Lately, I have been thinking a lot about what Jesus really meant when preached the words, “love your enemies” (Matt. 5:44).
I have read and heard the phrase “love your enemies” so often over the years that it has become a kind of cliché to me – just another platitude that sounds nice but has no true effect on the way I live my day-to-day life.
For starters, the term “enemy” is difficult to grapple with. I am generally a nice person. I smile at strangers, hold open doors, pick up my dog’s poop, refrain from honking in traffic (mostly). I don’t see myself as a person with enemies.
So, does Jesus’ command really even apply to me?
A few months ago, my husband and I drove up to Ohio State University to watch my sister-in-law graduate from her PhD program. The morning of commencement was cool and cloudy; the OSU stadium (a.k.a. “The Horseshoe”) hummed with the excited voices of a record-breaking 12,213 graduates and their families and friends.
The commencement speaker was Fareed Zakaria, an author and journalist for CNN and the Washington Post. In his speech, Zakaria challenged the graduates – and all of us watching – to consider an important question:
“What can we [as a nation] do to come together?”
He described an alarming truth about America today: We are a country that has become increasingly tribal. Without always consciously realizing it, we tend to surround ourselves with people who look like us, live like us, think like us, believe what we believe, vote like we vote.

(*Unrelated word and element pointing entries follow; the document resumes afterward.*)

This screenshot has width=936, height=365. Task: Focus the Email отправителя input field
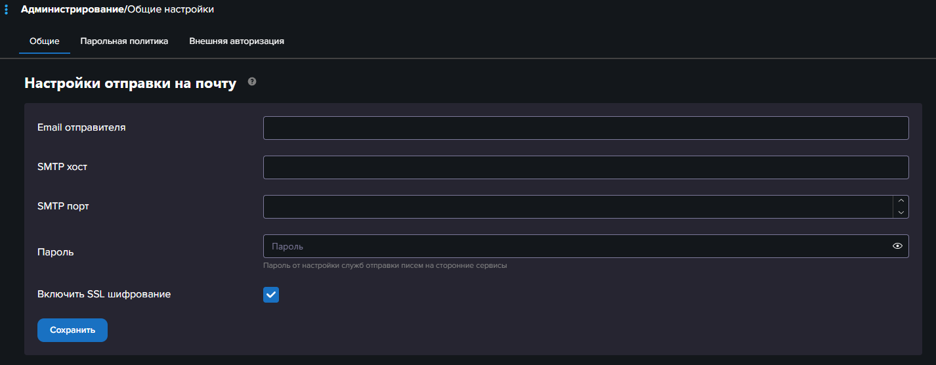[x=585, y=128]
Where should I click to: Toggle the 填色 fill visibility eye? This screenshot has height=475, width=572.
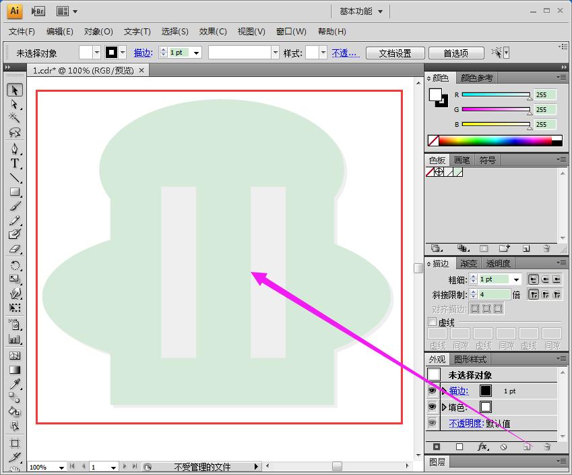[x=433, y=407]
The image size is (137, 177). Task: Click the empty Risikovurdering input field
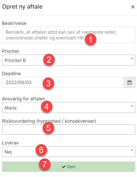(x=69, y=130)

There is a reason we humans stick to our tribes: They are comfortable. When we surround ourselves with people who are like us, we don’t have to question our views or ideas (which is nearly always an uncomfortable experience). Our tribes are safe and stable places to live. The problem with tribalism, of course, is that over time we lose the ability to listen and to empathize with those who do not “belong.” Instead, we judge and condemn and dehumanize people who we consider to be “other.”
I am so guilty of this.
I may not have enemies who I interact with in my day-to-day life, but I have certainly harbored hatred for people whose political and ideological beliefs differ from my own. In fact, I fume almost every time I listen to the news or scroll through the comments sections on politically-charged Facebook posts.
Anybody else? I know I’m not alone in this. None of us are immune.
This same kind of dehumanizing tribalism was happening in Jesus’ time when he preached his famous Sermon on the Mount: “You have heard that it was said, ‘you shall love your neighbor and hate your enemy’”(Matt. 5:43). Yes – this is still what our culture tells us today: love your tribe and hate those with whom you disagree.
“But I say to you, love your enemies and pray for those who persecute you” (Matt. 5:44).
The Greek form of “love” used in this verse is philea love – the kind of affectionate “brotherly love” typically reserved for family members and best friends. Philea love requires familiarity, a sense of equality, and genuine friendship.
In other words, Jesus’ command in this verse is not an empty platitude that vaguely means we ought to be kind or polite, but a deeply radical, countercultural, and counterintuitive charge to be in relationship with people who look, think, live, vote, and believe differently than we do. He is calling us to love those who, to us, seem most unlovable.
Jesus’ words are the answer to Zakaria’s question. What can I, Johanna Lange, do to help heal our divided nation? Well, I can start by seeking out ways to be in loving relationship with people whose beliefs differ from my own.
Doing this will never feel comfortable, but Jesus’ commands rarely are.